Le saillant de Saint Mihiel :

Fin septembre 1914, les forces allemandes se portent sur la plaine de la Woëvre, en direction de Saint-Mihiel.

 

Après deux tentatives manquées, les unités allemandes s‘emparent de la ville de Saint-Mihiel et du fort du Camp des Romains

qui la domine; le saillant de Saint-Mihiel qui coupe les voies de communication Sud- Nord vers Verdun est créé !

 

La ville n'est pas évacuée et les habitants qui n'ont pas fuit restent prisonniers pendant quatre ans.

Les allemands franchissent la Meuse (20-25 septembre 1914) et remontent vers le nord pour encercler et faire capituler la

place- forte de Verdun.

 

La résistance imprévue du fort de Troyon bloque la tentative sur Verdun qui reste entre les mains des Français. A l‘automne 1914,

le front jusque-là mouvant se stabilise et les troupes s‘enterrent dans un double réseau de tranchées.

 

Dans la ligne de front, la zone de Saint-Mihiel forme un "saillant“ qui s‘enfonce comme un coin dans les lignes françaises;

l‘existence de ce saillant limite et affaiblit les liaisons entre l‘arrière et la place de Verdun.
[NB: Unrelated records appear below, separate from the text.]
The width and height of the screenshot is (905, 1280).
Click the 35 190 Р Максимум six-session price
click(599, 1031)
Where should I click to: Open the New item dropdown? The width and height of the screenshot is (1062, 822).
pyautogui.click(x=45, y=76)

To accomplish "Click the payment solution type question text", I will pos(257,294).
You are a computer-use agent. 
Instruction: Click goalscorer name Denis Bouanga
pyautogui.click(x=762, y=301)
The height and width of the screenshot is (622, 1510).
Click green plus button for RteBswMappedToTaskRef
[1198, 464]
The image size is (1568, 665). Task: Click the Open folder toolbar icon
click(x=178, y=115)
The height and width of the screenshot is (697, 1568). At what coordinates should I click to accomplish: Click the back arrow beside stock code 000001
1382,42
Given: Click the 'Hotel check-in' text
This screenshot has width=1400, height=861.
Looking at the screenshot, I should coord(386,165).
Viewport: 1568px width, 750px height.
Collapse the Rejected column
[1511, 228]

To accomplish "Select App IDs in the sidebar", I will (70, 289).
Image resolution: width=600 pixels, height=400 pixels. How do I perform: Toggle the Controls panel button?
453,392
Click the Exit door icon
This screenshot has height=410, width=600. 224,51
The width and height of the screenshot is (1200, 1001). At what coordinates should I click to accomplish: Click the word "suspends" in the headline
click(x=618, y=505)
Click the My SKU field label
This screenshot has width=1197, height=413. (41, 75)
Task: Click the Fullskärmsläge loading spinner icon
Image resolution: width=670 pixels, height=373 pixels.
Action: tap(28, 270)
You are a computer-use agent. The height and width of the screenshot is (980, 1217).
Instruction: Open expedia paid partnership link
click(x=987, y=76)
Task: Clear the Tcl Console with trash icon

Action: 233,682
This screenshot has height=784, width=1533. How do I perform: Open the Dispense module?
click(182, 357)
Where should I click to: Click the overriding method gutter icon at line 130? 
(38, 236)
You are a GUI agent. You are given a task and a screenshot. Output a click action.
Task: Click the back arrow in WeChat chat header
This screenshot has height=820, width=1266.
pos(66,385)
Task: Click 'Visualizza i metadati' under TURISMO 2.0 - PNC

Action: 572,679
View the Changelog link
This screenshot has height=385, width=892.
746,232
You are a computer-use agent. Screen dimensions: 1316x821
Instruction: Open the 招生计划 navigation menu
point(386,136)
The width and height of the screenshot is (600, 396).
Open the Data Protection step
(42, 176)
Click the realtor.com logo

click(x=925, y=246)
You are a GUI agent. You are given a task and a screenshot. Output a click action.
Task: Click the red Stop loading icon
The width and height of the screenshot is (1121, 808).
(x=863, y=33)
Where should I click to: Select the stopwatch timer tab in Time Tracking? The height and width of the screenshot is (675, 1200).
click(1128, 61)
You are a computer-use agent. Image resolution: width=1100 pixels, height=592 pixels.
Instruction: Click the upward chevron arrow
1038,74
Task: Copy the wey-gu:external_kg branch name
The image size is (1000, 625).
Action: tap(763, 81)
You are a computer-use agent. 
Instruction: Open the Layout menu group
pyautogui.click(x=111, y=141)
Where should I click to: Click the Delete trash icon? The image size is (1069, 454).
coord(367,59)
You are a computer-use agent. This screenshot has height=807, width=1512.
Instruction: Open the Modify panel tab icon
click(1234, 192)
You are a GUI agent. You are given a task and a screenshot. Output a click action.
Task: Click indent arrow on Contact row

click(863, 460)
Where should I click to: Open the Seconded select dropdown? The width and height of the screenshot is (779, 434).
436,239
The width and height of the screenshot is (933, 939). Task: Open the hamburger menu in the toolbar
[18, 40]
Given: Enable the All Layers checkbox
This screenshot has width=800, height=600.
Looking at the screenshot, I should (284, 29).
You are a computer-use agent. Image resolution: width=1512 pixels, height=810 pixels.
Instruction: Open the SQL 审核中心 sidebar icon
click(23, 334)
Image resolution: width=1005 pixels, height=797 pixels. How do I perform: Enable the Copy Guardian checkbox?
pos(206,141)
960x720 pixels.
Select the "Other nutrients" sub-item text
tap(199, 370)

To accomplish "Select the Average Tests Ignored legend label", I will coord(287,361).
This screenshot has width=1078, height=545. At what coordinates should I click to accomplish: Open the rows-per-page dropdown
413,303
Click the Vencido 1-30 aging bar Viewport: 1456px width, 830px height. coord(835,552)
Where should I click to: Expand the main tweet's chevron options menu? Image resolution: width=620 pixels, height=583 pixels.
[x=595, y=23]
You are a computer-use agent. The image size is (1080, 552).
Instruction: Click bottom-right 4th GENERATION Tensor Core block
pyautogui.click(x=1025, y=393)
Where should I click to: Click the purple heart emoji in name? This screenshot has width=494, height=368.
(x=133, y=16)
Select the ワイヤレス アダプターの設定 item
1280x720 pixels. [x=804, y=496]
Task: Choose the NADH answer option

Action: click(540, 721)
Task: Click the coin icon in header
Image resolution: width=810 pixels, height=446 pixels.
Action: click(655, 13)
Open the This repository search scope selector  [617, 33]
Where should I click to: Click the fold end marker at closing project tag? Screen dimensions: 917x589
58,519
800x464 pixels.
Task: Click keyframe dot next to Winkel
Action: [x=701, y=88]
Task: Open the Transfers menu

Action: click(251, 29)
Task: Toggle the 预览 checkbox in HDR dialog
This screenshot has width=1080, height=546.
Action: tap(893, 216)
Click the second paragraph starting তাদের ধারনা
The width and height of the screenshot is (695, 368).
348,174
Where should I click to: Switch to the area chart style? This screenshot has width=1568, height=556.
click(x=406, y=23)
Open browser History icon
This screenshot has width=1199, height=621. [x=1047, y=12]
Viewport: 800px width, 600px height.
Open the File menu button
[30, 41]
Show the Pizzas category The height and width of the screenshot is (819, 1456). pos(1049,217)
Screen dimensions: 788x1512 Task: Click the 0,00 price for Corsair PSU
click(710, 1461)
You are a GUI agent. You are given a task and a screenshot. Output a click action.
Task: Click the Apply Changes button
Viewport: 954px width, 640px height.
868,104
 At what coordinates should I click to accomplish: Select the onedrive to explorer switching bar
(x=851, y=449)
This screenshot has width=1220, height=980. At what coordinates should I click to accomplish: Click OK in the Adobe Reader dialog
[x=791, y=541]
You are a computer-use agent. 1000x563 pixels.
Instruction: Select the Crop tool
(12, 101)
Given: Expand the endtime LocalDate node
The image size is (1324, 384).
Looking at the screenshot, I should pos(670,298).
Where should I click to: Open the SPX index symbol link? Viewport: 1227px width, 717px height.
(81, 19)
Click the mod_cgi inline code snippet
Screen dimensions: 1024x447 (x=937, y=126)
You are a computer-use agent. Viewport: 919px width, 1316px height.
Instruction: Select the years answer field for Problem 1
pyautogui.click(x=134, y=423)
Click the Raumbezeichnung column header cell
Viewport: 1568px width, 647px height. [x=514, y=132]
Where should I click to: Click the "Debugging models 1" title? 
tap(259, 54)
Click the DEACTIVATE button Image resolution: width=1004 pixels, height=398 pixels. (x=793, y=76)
C‘est pourquoi l‘état-major allemand

a coûte que coûte maintenu cette position et, pendant quatre ans, les unités allemandes ont repoussé toutes les tentatives

françaises de reconquête.

 

Au cours de l'été 1918, le Général Pershing prend le commandement de la 1ère Armée Américaine et se voit confier la libération

du Saillant de Saint-Mihiel, en collaboration avec le 2ème corps d'armée colonial français. Les combats sont menés du 12 au

15 septembre 1918.

Dès le 13 septembre, les objectifs principaux sont atteints et même dépassés; le saillant de Saint-Mihiel est libéré et le nouveau

front est fixé pratiquement en ligne droite entre la ville de Pont-à-Mousson et les Éparges. Les pertes alliées sont de 7000 morts 

et blessés.  Il y a 16.000 prisonniers allemands.